Wotan is bedoeld voor een hoge bas (of basbariton) en niet voor een bariton. Voor mij is dat geen detail. Het is even essentieel in de vertolking van Wotan als het vermogen tot nuancering. Nuancering alleen volstaat niet. Wellicht is dat ook de reden waarom Fischer-Dieskau, meester van de nuancering, nooit Wotan heeft gezongen. Tomasz Koniecnzy heeft het juiste stemtype. De voordracht is niet altijd even helder maar in de decisieve momenten van de partij tracht hij steeds bij te sturen voor maximaal effect.
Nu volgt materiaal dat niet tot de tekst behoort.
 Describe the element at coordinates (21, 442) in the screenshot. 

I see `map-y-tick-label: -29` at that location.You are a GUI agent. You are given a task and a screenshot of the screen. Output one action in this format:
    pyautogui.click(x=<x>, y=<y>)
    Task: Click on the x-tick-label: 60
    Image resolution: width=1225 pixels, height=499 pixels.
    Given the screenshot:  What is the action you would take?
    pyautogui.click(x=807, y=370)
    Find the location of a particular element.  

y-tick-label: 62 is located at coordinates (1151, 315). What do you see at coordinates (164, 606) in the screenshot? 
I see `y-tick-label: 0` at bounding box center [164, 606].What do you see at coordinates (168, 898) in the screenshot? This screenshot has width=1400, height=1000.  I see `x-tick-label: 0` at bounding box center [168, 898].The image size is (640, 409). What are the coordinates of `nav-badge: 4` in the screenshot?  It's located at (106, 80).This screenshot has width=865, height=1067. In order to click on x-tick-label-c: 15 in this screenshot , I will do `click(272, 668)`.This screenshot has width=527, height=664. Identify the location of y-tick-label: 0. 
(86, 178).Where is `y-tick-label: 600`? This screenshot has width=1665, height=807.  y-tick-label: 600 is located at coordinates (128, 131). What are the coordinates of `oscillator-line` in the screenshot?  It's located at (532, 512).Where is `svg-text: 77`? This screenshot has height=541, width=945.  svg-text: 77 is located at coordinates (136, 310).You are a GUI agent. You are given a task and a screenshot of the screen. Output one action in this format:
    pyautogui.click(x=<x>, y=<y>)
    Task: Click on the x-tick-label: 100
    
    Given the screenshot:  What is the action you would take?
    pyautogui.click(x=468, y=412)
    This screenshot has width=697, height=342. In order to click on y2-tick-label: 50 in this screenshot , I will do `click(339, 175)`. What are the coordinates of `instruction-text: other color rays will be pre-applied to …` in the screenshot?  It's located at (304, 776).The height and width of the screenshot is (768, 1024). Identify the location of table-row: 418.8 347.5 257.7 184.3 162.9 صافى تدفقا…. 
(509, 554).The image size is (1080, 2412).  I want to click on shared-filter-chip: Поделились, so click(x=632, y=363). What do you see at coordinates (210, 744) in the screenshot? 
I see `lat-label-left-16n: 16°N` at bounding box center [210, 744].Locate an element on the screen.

In het derde bedrijf vond ik hem geforceerd klinken omdat hij het onmogelijke gevecht met het te luide orkest leek te willen aangaan. De stem verliest dan aan helderheid en aantrekkelijkheid. Daardoor blijft zijn fenomenale vertolking van de monoloog in Die Walküre het hoogtepunt van zijn parcours als Wotan.
Christopher Purves is nog steeds een geweldige Alberich, een perfect Duits declamerend en zonder de medeklinkers uit het oog te verliezen. David Leigh vond ik ondermaats presteren in de kleine rol als Fafner. Dit was nogal saai gearticuleerd, zonder veel persoonlijkheid. Wordt dit de Hagen die de zwarte bladzijden van Götterdämmerung zal moeten dragen? Mij lijkt dit een miscast te worden. De geblinddoekte Anna Danik is nog steeds geen alt maar zingt toch een soliede mythisch-bezwerende Erda.
Gianandrea Noseda, inmiddels getooid met het aureool van “beste dirigent van het jaar”, laat de Philharmonia Zürich opnieuw aantreden als de eigenlijke ster van de avond. De orkestklank blijft transparant tot in de orkestrale tutti. Jammergenoeg vind ik het orkest nog steeds te luid spelen. Niet voortdurend weliswaar maar de balans valt regelmatig in het nadeel van de solisten uit. Vele duetten raken ondergesneeuwd door dit gespierde musiceren. De grote uitzondering is de finale van het derde bedrijf en ik durf vermoeden dat mevrouw Nylund daar voor iets tussen zit. Het werd dan ook één van de gaafste finales die ik al gehoord heb.
Het is maar een detail maar de pauken wisten mij te frustreren. Diep weggestopt onder het podium in de proppensvolle orkestbak waren ze onvoldoende te horen in de climax van de prelude tot het tweede bedrijf. De orkestpartij van de Schmiedelieder klonk bij momenten als een wedstrijd tussen de tremulerende dwarsfluiten en de tuba van Florian Hatzelmann. Die was tamelijk centraal opgesteld en in tegenstelling tot de paukenist bijzonder prominent aanwezig in het klankbeeld. Voor de tubaspeler is deze opera tenslotte een feestje. En dankzij Hatzelmann werd het dus ook een feestje voor de toeschouwer. Het verschroeiende crescendo van de prelude tot het derde bedrijf bleef beheerst en werd nooit schreeuwerig. Hoe extreem de dynamische bandbreedte van het orkest wel is toonde het waanzinnig mooie tussenspel wanneer Siegfried Brünnhilde’s rots nadert en dat hier tot aan het onhoorbare in een mystieke nevel werd gehuld. Bijzonder fraai waren alle sfeerscheppende passages en de interventies van de soloinstrumenten.